The Lawless Breed is a 1953 American Technicolor Biographical Western film produced and distributed by Universal-International, directed by Raoul Walsh, and starring Rock Hudson and Julie Adams. The film is a romanticized story based on the life of outlaw John Wesley Hardin.

Plot
Wild West gunslinger and gambler John Wesley Hardin (Rock Hudson) is pardoned and released from Huntsville, Texas prison in 1896, after serving 16 years of a 25-year sentence.

He delivers a manuscript of his life, written during his incarceration, to a local printer, in the hopes of it being printed. The film's story is presented mostly as flashbacks, as the autobiography recounts Hardin's exploits outside the law.

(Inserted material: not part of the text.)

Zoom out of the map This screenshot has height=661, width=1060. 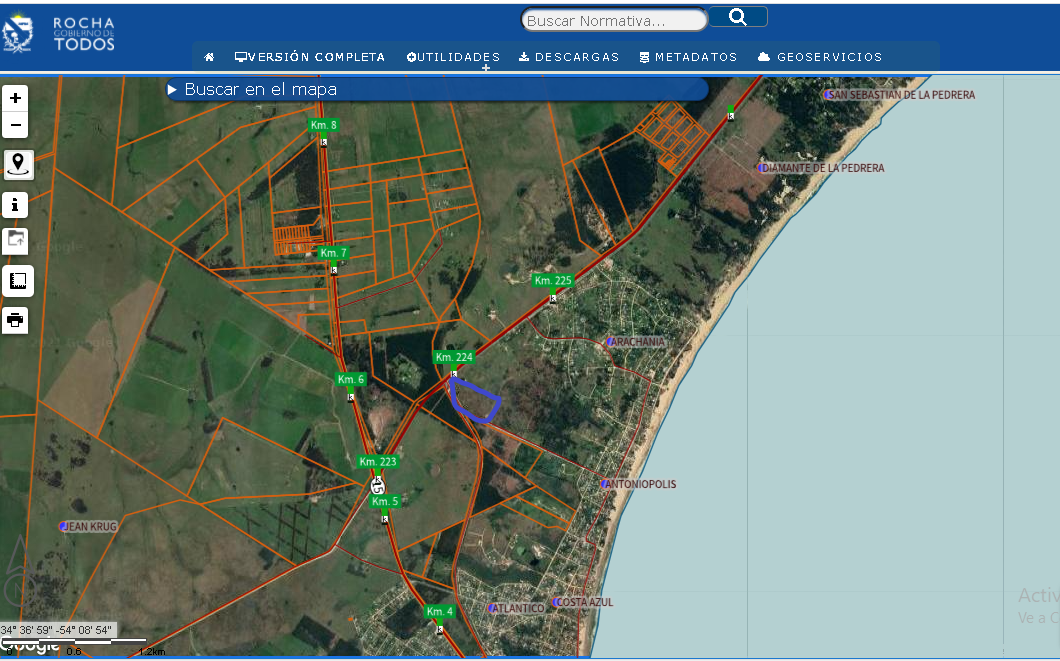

It tells of an upbringing by his preacher father (John McIntire), and his first love Jane (Mary Castle); in his reckless youth he find solace from his complicated home life in gambling. However he is introduced to the outlaw life when he shoots a man (Michael Ansara) in self-defense during a card game, and is soon on the run when authorities, and the man's notorious brothers (Hugh O'Brian, Lee Van Cleef, Glenn Strange), come gunning for him. He finds aid from a saloon girl friend Rosie (Julie Adams) and his uncle John Clements (also played by McIntire). After Jane is killed in an accident outside his father's home, brought on by the pursuit and Hardin's desire to bring her with him, he and Rosie depart together. On the run across state lines and using aliases, they eventually wed and begin a normal life, and have a son just before he is finally tracked down, captured and sent to prison.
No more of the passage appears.